Lo más alarmante no es únicamente el daño, sino la facilidad con la que aprendimos a normalizarlo. Se normaliza que comunidades pierdan acceso al agua porque un desarrollo inmobiliario requiere abastecimiento continuo; se normaliza destruir manglares para construir zonas exclusivas; se normaliza vivir agotados, medicados y emocionalmente exhaustos como si el cansancio permanente fuera el precio inevitable de la productividad. Todo debe expandirse, crecer y monetizarse, incluso cuando el costo ecológico y humano resulta irreversible.

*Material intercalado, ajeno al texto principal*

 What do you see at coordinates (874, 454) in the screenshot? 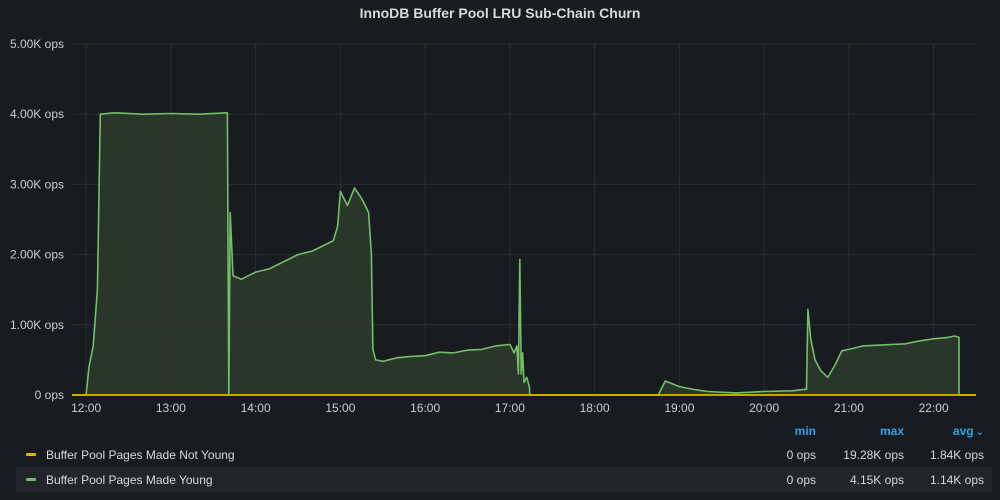
I see `legend-max-value: 19.28K ops` at bounding box center [874, 454].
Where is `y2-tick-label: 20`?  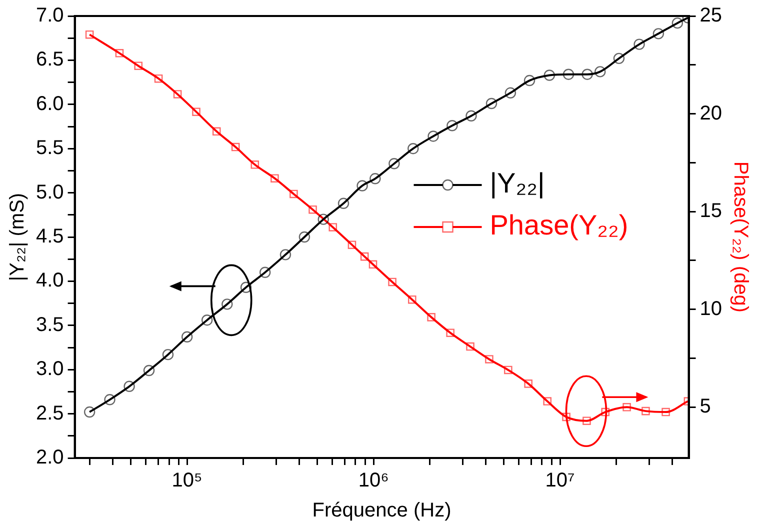 y2-tick-label: 20 is located at coordinates (711, 113).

Después de una pandemia mundial uno imaginaría que habríamos entendido los límites de nuestra intervención sobre la naturaleza. Sin embargo, la velocidad con la que continúan aprobándose megaproyectos demuestra lo contrario. Seguimos actuando como si las advertencias científicas fueran desproporcionadas y no señales de una crisis cada vez más evidente. Cada nuevo brote epidemiológico genera sorpresa momentánea, aunque en el fondo sabemos que muchas de estas amenazas son consecuencia directa de décadas de explotación ambiental y decisiones políticas orientadas más por intereses económicos que por salud pública.
Quizá el error más grande fue confundir comodidad con bienestar y crecimiento con evolución. Tener más infraestructura no necesariamente implica vivir mejor, sobre todo cuando para conseguirlo destruimos aquello que hace posible la vida. El desarrollo auténtico no debería medirse por la cantidad de inversión extranjera ni por el número de construcciones inauguradas cada año, sino por nuestra capacidad de preservar ecosistemas, garantizar salud y mantener un equilibrio mínimo con el entorno que habitamos.